WHAT IS BEING ASKED
Would you print only the lines running from the one with "Screen dimensions: 237x135" to the final line of the data below, word for word and without pictures?

DATASET EXTRACT
···

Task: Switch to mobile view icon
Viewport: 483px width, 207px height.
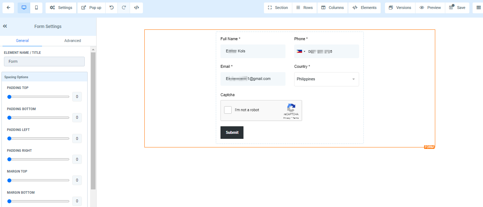Action: (36, 8)
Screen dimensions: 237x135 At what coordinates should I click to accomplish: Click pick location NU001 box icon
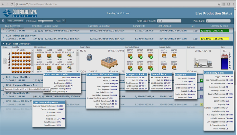[39, 56]
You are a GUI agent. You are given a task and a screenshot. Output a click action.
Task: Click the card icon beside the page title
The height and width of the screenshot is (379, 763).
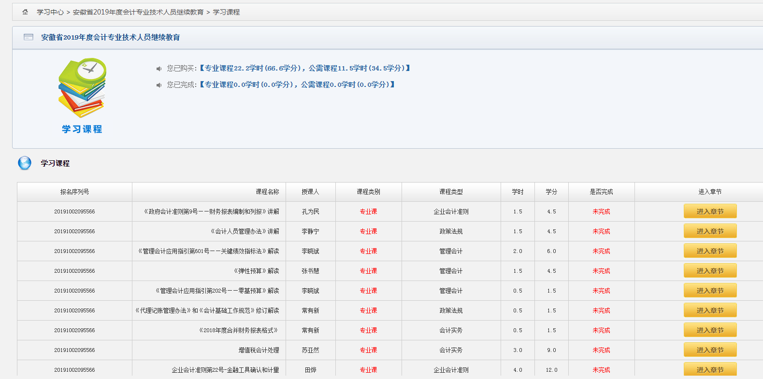[x=29, y=37]
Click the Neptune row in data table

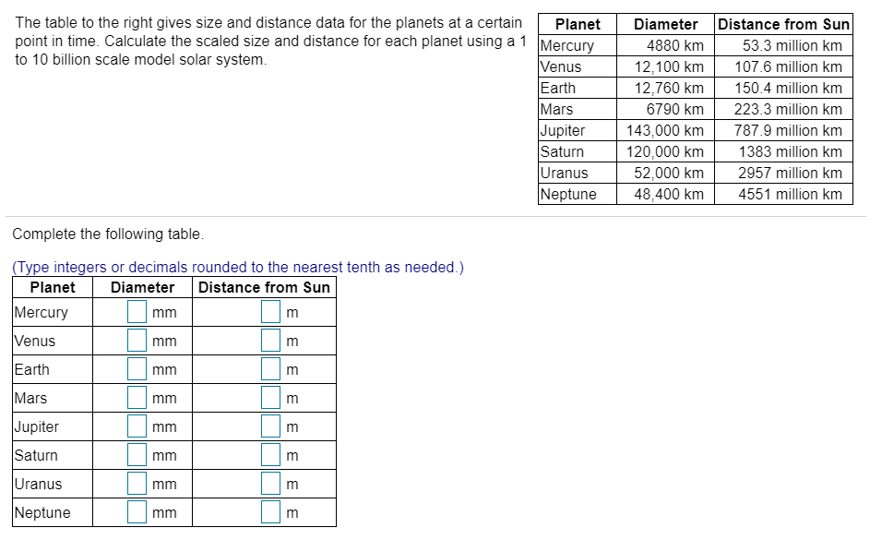pos(692,194)
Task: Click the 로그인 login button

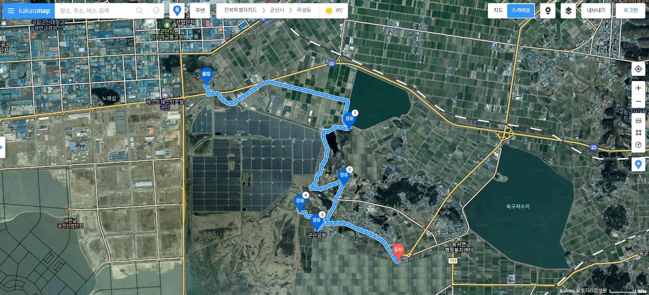Action: click(630, 11)

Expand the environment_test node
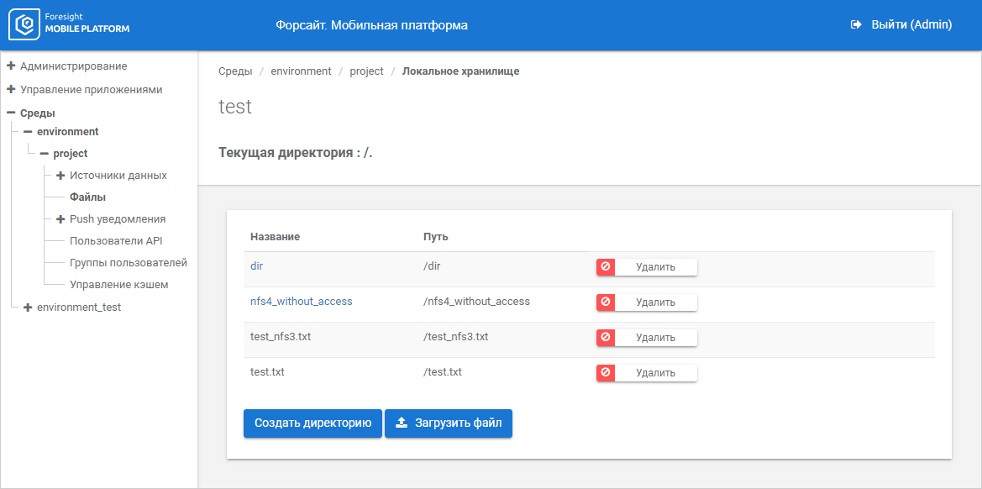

···

ANSWER FOR THIS EXERCISE
Screen dimensions: 237x135 At what coordinates should I click to accomplish: Click pick location NU001 box icon
[39, 56]
You are a GUI agent. You are given a task and a screenshot. Output a click action.
Task: Click the card icon beside the page title
The height and width of the screenshot is (379, 763).
[x=29, y=37]
Click the Neptune row in data table

pos(692,194)
Task: Click the 로그인 login button

Action: click(630, 11)

Expand the environment_test node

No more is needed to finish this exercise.